Population (December 2006)
- • Total: 1,844
- • Density: 6.987/km^{2} (18.10/sq mi)
- Time zone: UTC+01:00 (CET)
- • Summer (DST): UTC+02:00 (CEST)
- Postal code: 6718
- SFOS number: 5049
- ISO 3166 code: CH-TI
- Localities: Aquila, Campo Blenio, Dandrio, Ghirone, Olivone and Torre
- Surrounded by: Malvaglia, Acquarossa, Faido, Campello, Calpiogna, Mairengo, Osco, Quinto, Medel (Lucmagn) (GR), Vrin (GR), Vals (GR), Hinterrhein (GR)
- Website: http://www.comuneblenio.ch/

= Blenio =

Blenio is a municipality of the district of Blenio, in the canton of Ticino, Switzerland.

Blenio was created on 22 October 2006 when it incorporated the formerly autonomous municipalities of Aquila, Campo Blenio, Ghirone, Olivone and Torre of the upper Blenio valley.

A legal challenge to the merger was raised by Aquila, but was rejected by the Federal Court on 18 April 2006.

==History==
Aquila is first mentioned in 1196 as Aquili. Ghirone is first mentioned in 1200 as Agairono. Olivone is first mentioned in 1193 as Alivoni, then in 1205 it was mentioned as Orivono. In Romansh it was known as Luorscha.

===Aquila===
Around 1200, the settlement of Ghirone belonged Aquila. The present borders were established in 1853 with the final separation of the two municipalities.

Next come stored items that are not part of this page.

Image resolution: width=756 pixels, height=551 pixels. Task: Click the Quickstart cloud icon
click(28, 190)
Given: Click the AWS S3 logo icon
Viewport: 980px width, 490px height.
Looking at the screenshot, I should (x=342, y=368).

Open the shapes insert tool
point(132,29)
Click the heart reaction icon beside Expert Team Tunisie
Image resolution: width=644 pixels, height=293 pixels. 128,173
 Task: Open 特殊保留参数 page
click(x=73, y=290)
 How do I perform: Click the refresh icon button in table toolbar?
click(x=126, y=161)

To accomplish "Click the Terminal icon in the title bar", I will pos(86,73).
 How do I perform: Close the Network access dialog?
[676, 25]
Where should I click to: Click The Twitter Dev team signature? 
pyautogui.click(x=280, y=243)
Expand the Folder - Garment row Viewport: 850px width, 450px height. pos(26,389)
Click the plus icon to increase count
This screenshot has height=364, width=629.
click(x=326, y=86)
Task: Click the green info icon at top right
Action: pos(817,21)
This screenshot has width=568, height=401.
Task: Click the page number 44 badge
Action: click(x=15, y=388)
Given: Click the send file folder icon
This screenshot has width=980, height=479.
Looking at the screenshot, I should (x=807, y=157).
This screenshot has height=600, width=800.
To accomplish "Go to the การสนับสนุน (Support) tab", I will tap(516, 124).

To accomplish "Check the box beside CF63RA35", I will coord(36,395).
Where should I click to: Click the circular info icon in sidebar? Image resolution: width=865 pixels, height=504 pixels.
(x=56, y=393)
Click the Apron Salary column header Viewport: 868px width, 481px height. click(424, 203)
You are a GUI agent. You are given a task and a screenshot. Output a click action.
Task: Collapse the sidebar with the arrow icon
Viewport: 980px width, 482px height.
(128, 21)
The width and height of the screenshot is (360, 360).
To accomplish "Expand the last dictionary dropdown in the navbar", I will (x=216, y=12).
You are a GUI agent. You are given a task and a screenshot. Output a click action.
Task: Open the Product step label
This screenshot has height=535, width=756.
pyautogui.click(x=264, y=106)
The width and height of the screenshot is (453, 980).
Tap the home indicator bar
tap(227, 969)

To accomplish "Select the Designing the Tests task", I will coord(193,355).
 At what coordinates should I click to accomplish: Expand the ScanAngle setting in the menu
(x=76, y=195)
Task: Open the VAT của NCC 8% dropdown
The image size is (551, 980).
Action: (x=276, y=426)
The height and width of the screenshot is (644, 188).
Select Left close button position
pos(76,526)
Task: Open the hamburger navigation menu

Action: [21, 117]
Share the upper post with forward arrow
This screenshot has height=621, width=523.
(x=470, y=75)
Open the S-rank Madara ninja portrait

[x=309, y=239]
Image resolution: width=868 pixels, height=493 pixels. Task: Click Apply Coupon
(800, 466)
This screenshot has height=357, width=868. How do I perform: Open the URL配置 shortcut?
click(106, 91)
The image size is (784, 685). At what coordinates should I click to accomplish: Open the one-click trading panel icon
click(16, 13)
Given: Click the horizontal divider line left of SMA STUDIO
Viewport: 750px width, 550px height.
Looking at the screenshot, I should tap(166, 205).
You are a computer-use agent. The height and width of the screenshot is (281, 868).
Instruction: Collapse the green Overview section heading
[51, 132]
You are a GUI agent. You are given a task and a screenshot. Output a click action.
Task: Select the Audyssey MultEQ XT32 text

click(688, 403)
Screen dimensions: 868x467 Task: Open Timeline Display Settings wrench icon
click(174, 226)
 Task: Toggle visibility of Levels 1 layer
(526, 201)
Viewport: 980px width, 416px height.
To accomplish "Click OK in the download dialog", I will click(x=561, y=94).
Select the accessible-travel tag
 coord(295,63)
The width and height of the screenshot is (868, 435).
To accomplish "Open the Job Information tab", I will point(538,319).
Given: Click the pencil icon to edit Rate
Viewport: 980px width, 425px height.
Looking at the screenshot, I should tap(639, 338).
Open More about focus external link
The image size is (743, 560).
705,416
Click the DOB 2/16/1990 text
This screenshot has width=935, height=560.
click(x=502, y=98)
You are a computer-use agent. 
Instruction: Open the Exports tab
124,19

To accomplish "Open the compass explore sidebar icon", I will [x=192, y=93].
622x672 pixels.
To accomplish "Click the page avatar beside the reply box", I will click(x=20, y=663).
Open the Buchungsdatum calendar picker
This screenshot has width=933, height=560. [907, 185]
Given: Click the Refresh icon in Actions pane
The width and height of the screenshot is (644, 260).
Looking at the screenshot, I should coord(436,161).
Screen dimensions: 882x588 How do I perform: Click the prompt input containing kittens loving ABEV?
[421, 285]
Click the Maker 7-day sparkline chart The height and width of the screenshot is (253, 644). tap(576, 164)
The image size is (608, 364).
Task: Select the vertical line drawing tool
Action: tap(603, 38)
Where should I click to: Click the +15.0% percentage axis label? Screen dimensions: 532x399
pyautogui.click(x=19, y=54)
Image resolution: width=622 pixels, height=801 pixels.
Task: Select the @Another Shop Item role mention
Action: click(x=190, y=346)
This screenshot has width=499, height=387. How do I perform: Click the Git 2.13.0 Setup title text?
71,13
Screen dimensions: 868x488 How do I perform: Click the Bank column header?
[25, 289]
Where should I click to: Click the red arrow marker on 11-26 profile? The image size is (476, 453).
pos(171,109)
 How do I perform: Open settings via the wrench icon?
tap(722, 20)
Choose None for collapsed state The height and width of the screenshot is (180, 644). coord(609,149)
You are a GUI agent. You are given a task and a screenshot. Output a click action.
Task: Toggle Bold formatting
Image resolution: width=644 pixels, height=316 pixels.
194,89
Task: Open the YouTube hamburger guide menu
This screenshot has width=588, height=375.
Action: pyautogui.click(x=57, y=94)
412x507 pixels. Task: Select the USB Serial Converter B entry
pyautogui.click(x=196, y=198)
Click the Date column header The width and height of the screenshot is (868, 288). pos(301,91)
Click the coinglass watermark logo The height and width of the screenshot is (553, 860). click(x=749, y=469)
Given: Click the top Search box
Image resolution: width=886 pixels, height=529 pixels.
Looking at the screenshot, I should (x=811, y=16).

The parish church of San Vittore was built in 1213. It was rebuilt in 1728–30. One important source of income for the village came from money sent back by emigrants from the village to other European countries (often as chocolate makers, waiters, servants). Starting in 1914 many of the inhabitants of Aquila worked in the chocolate factory Cima-Norma in Torre Arbeit. In addition the residents also often farmed land and raised livestock. The closure of the factory in 1968 led to a large population decline. In 1990, about 39% of the population worked in manufacturing, while 49% worked in the services sector. About 60% of the worker commuted out of the village.

===Ghirone===
In 1334, Disentis Abbey acquired rights over all the land in Ghirone. The village was part of the community of Aquila, and in 1803 it merged with the municipality of Ghirone. Then, in 1836, Buttino and Ghirone separated from Aquila and together founded their own community. Buttino was inhabited until the late 19th century and was an autonomous village as far back as the 13th century. The two municipalities rejoined Aquila in 1842 and 1846 and finally separated in 1853. The Citizens Community (Patriziato), which still bears the name of Ghirone-Buttino was founded in 1914.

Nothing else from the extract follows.